“好,我等你。”
得到回应,陈浩南仿佛完成了某种仪式,这才慢慢转身,走向擂台边。下台时,他双腿一软,差点直接栽下去,幸好及时抓住了边绳,才稳住身体。
山鸡和包皮早已冲了过来,一左一右扶住他,将他搀扶下擂台。
大天二和蕉皮也赶紧围了上来,脸上满是担忧。
山鸡看着陈浩南痛苦的样子,又看了看台上气定神闲的大头,原本那点“车轮战”的心思彻底熄灭了。
连南哥都撑不过两个回合,自己上去,恐怕一拳都接不住,除了丢人现眼,没有任何好处。
大B哥的目光从被搀扶下去的陈浩南身上移开,再次扫视全场,脸上带着那副惯有的、有点痞气的笑容。
“还有没有人,想上台跟大头切磋一下,活动活动筋骨的?放心,大头有分寸,不会下重手。
就当是……提前感受一下洪兴拳馆的热情。”
他的目光缓缓掠过每一张年轻的脸庞。
然而,有了陈浩南的前车之鉴,台下剩下的十五六个少年,你看看我,我看看你,绝大多数人眼中都露出了明显的惧色,不由自主地避开了大B哥的视线,也避开了擂台上大头那平静却极具压迫感的目光。
实力差距太大了,上去纯粹是找虐,还可能受伤,在这种明显是“下马威”的场合,没人愿意当第二个沙包。
一时间,大厅里只剩下粗重不一的呼吸声和些许不安的挪动脚步的声音。
然而,在这片沉默和畏惧之中,大B哥却敏锐地捕捉到,不少少年在避开他目光后,又忍不住偷偷看向擂台上的大头,那眼神深处,除了畏惧,竟然也慢慢燃起了一簇微小的、混杂着不甘和渴望的火苗。
是啊,大头是很强,强到让人绝望。
但他也说了,他只练了三个月!仅仅三个月,就能从普通人变成如此犀利的拳手!如果……如果我也拼命去练,三个月后,是不是也能像他一样?是不是也能在擂台上,将曾经欺负自己的人打倒在地?是不是也能获得B哥的看重,获得同伴敬畏的目光?

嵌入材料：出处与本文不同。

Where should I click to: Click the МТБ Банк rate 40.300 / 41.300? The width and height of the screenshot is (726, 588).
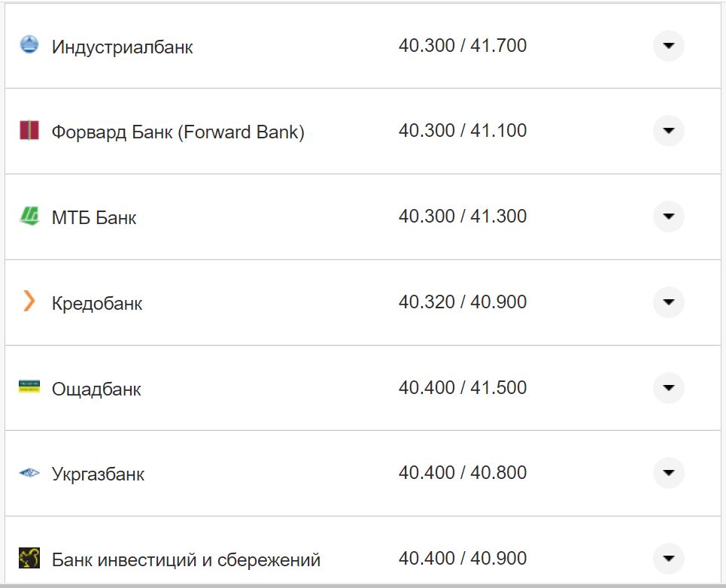462,217
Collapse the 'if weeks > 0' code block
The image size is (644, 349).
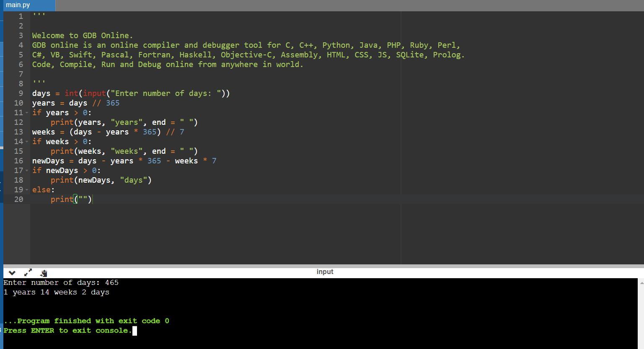[x=27, y=142]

大B哥要的就是这个效果。先用大头绝对的实力,给这群不知天高地厚的小子一个狠狠的下马威,让他们看清现实的差距,收起那些莫名其妙的骄傲和散漫。
然后,又用“三个月”这个时间,和“练出来”的结果,给他们一个清晰可见、似乎踮踮脚就能够到的目标和希望。
既要打得他们怕,知道洪兴不是过家家的地方,对战斗力有硬性要求;又要激发他们像陈浩南那样不服输的劲头,让他们看到通过刻苦训练就能变强的路径。

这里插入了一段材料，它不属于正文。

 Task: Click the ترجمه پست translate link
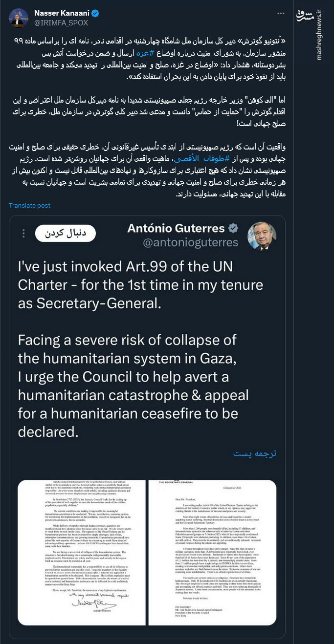(255, 453)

一压一放,一打一拉,这才是驾驭新人、培养得力手下的手段。
大B哥背着手,看着台下这群眼神逐渐从单纯的恐惧,变得复杂起来的少年们,嘴角的笑意更深了。
这批苗子,看来是敲打到位了。畏惧强者,又渴望变强,这才有调教的余地。
然而,人群里,总有不服管束、或者觉得自己特别憋屈的刺头。
山鸡扶着刚刚缓过一口气、但脸色依旧苍白、肋骨处疼得直吸凉气的陈浩南,目光却像淬了毒的刀子,死死钉在角落那个始终平静的身影上——江云帆。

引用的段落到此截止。